Un mago del movimento come Roberto Bolle racconta di aver «assistito a qualche prova. E vedere cosa accade dietro le quinte di un allestimento così è semplicemente intrigante. È uno spettacolo dinamico, con un movimento armonico, funzionale, un flusso che non si arresta e riesce a far accadere tante cose». Il soprano Netrebko mette d'accordo tutti, e in particolare nell'inno, che lei temeva tanto, La vergine degli angeli. «Chailly aveva ragione nell'indicarlo tra i momenti più alti. Mi ha...», Bazoli tronca la frase poi conclude: «Mi ha commosso». Dello stesso avviso Confalonieri, «è la punta assoluta di un'opera che, diciamolo, ha alti e bassi. Ma quando va su è immensa. Netrebko poi è una meraviglia». «Lei è pazzesca. Ha dei piani incredibili», aggiunge Minghetti, la manager culturale che tanto ha fatto per comunicare l'accessibilità dell'opera.

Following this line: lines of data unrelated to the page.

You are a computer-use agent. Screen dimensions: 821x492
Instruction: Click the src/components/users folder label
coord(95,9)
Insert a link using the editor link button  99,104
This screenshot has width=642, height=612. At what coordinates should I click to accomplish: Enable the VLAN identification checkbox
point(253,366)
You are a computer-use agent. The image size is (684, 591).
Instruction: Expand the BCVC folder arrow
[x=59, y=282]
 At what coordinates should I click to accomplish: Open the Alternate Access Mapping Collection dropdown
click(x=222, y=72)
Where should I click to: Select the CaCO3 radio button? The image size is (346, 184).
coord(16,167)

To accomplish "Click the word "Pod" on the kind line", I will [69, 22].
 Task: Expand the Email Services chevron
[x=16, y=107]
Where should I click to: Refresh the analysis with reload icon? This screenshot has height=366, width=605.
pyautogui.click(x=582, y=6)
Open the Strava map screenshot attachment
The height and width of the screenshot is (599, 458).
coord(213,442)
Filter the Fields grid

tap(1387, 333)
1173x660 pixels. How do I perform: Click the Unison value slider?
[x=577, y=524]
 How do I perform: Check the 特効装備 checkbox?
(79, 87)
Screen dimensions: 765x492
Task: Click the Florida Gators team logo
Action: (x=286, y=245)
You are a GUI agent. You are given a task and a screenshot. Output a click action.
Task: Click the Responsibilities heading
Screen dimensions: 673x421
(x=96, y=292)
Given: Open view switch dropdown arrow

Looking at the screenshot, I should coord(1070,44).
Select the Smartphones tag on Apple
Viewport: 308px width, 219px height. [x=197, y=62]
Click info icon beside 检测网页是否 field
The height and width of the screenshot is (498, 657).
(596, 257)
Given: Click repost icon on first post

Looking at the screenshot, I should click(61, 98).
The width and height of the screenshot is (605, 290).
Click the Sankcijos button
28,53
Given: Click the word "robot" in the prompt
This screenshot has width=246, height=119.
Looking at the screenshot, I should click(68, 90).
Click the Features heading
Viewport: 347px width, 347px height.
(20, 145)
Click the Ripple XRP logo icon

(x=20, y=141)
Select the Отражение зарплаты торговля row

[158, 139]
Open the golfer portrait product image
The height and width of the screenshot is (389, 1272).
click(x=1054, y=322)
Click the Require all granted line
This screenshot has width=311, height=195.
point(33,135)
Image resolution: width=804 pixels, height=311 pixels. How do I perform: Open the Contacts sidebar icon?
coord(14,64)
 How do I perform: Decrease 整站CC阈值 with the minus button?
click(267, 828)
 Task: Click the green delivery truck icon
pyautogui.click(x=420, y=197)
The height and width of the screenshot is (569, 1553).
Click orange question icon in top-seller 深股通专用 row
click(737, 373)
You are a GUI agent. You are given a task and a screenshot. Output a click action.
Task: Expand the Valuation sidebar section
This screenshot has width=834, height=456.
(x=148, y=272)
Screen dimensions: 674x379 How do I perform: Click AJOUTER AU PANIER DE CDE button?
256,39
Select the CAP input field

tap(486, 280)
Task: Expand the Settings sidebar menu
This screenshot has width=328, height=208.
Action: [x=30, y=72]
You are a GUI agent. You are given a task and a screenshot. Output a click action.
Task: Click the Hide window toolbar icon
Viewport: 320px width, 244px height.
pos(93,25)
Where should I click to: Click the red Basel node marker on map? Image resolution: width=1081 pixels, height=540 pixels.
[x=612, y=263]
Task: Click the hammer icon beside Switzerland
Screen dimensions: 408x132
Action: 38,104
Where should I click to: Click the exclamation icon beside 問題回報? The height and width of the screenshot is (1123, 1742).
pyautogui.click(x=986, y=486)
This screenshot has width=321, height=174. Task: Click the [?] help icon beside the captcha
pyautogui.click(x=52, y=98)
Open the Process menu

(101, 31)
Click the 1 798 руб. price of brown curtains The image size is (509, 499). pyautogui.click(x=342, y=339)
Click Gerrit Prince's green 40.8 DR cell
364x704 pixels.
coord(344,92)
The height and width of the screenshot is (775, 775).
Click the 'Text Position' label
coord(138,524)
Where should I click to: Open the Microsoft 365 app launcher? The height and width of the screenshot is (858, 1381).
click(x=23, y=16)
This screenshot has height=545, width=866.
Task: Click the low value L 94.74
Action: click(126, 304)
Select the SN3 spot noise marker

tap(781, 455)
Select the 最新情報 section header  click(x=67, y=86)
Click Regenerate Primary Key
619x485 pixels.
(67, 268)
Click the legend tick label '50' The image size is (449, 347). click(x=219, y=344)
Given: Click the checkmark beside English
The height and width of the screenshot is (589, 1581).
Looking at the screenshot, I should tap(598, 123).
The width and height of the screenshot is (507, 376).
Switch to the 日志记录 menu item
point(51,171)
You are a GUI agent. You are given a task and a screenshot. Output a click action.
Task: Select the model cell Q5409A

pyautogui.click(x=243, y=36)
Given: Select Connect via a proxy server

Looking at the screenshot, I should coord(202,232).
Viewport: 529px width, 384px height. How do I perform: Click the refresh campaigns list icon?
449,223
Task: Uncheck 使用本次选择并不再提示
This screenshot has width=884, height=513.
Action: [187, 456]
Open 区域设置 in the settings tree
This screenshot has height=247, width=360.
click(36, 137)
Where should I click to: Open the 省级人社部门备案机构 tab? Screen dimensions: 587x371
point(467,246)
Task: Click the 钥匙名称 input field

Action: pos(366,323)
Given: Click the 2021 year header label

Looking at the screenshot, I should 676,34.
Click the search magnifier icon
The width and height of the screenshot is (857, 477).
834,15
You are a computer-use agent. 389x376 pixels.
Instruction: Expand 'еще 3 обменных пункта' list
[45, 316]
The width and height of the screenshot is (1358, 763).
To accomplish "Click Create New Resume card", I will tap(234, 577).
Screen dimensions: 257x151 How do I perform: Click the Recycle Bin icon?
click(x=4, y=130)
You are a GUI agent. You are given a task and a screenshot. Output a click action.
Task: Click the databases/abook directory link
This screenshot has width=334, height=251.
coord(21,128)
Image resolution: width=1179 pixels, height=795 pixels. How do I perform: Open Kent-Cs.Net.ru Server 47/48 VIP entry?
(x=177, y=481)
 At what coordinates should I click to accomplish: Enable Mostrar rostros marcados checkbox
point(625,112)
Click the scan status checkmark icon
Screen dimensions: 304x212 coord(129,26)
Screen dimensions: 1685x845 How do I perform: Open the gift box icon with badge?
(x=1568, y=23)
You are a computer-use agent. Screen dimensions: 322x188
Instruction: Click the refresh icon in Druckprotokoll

A questa Prima assistono le glorie del canto di ieri e di oggi. C'è il tenore Francesco Meli, protagonista di sei prime scaligere, e fresco di un successo in Otello, a Venezia, dove ha debuttato un ruolo che il solito piccolo-mondo-antico dell'opera ritiene intoccabile. C'era Domingo, passato nei camerini dei colleghi per il bocca in lupo. E così pure hanno assistito Carreras e Kabaivanska che debuttò in Leonora a New York al fianco di Bergonzi: «Che cantanti c'erano un tempo». E oggi? «Anche. Però... non mi emozionano». Click, e per i tre tenori scatta pure una foto. Quanto al tema della sfortuna, Tamberi liquida la questione con «non la puoi combattere. Nella mia carriera ho imparato che si controlla solo il controllabile», lo dice dopo un atletico ingresso in sala.
I due fratelli Marcegaglia, Emma e Antonio, «doveristi» sempre e comunque come piacque a papà Stenio, sono preparatissimi, si sono studiati il libretto e letto le anticipazioni sulla regia, «il tema del destino che prende il controllo è attualissimo, ma penso che questa forza vada orientata anziché subita», il commento di Antonio Marcegaglia. E si chiude con una luce.